====== SUPPLIED DATA

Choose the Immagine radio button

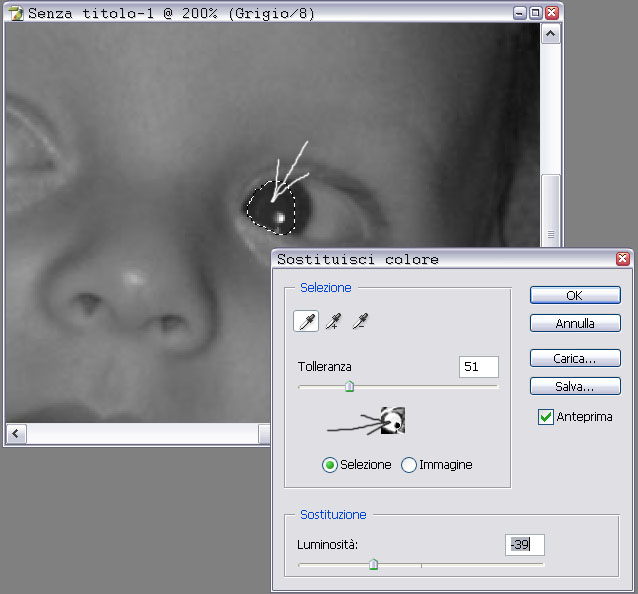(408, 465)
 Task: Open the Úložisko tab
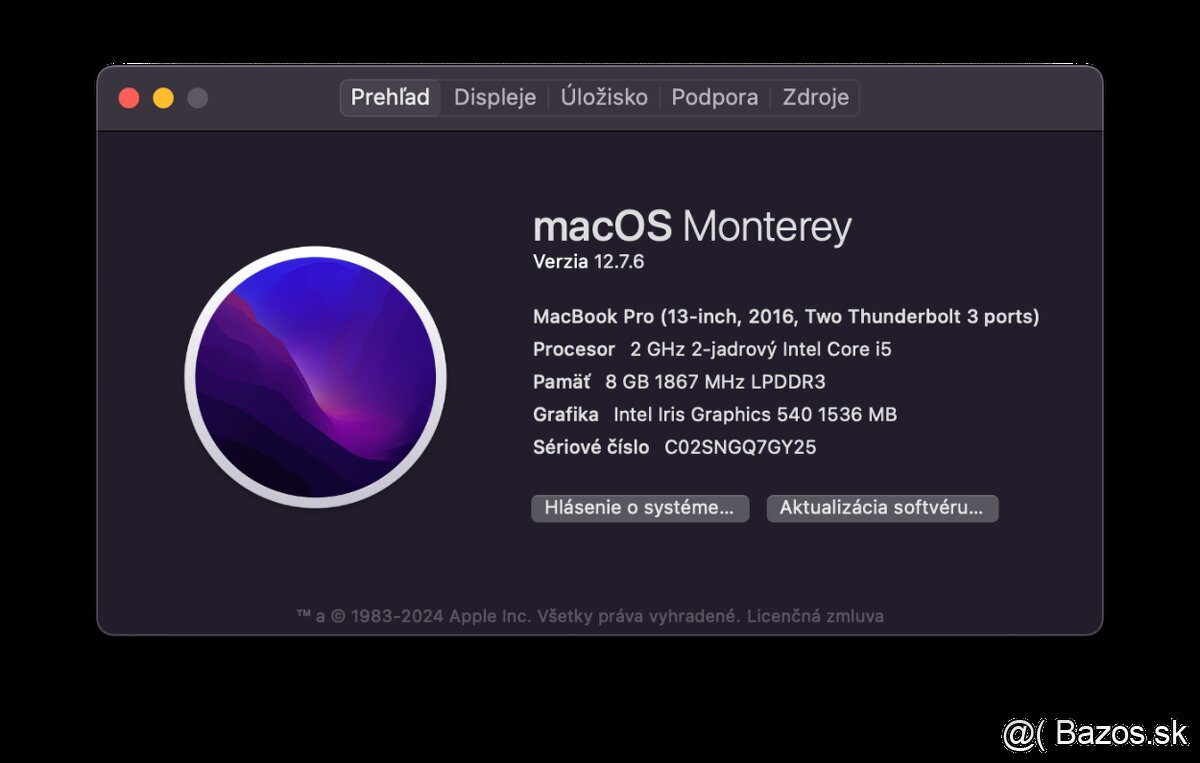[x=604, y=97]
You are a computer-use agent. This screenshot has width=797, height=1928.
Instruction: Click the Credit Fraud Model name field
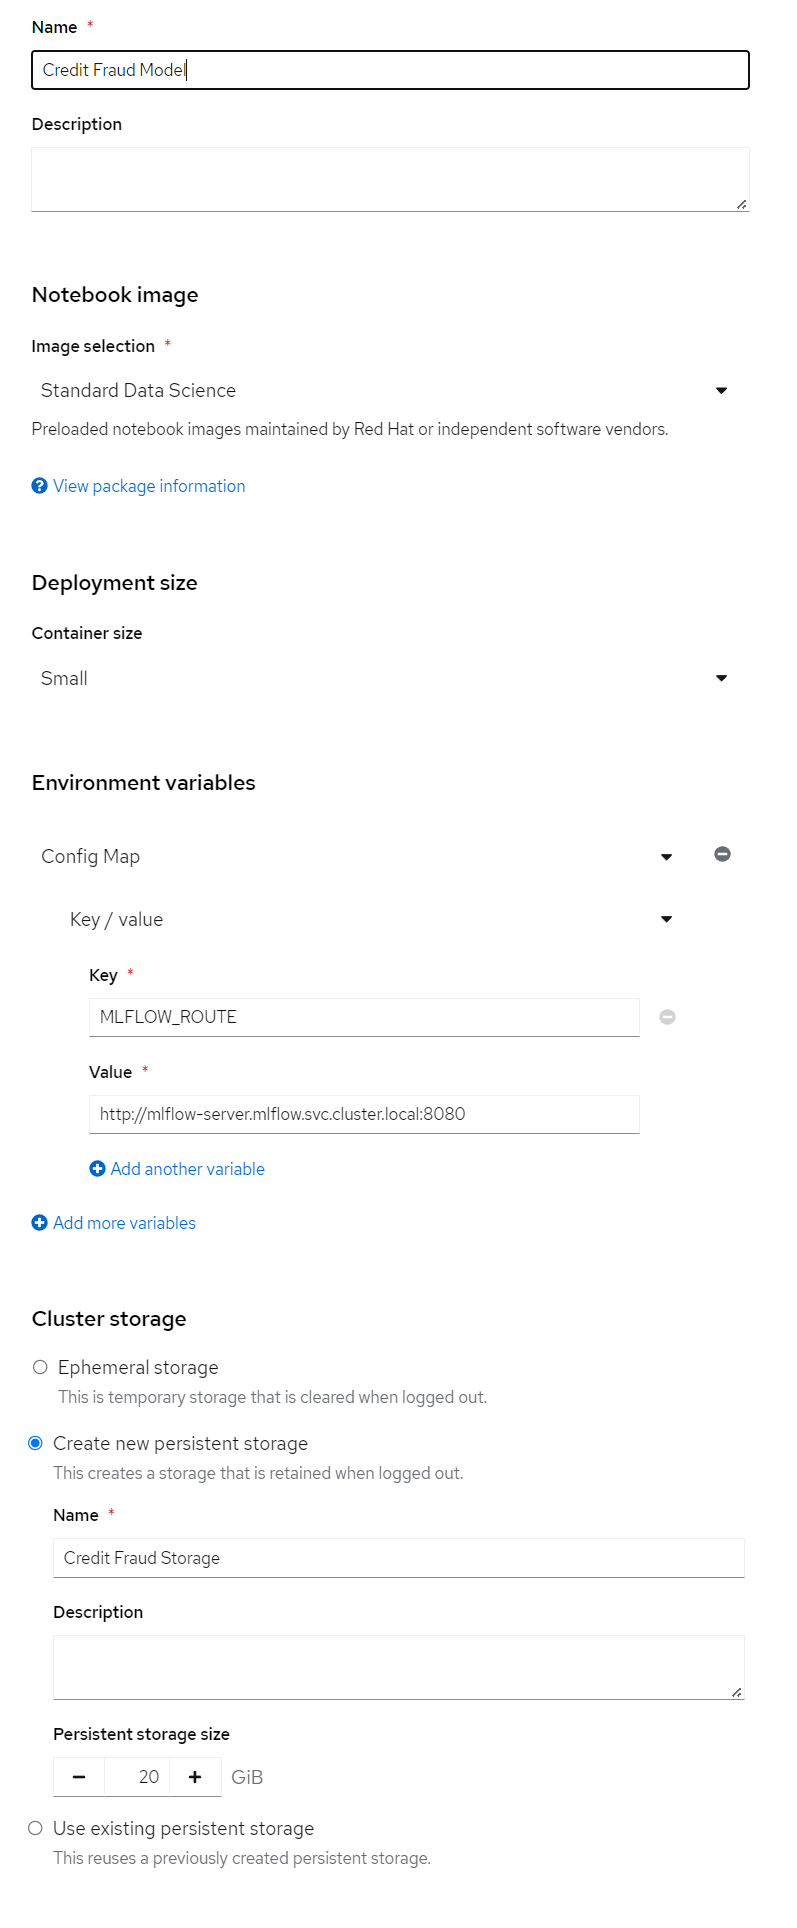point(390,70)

============

= WHAT THE TASK ASKS =
Would you give the records again exactly, dropping the pictures?

= RESULT =
Choose the Immagine radio button

(408, 465)
 Task: Open the Úložisko tab
[x=604, y=97]
You are a computer-use agent. This screenshot has width=797, height=1928.
Instruction: Click the Credit Fraud Model name field
point(390,70)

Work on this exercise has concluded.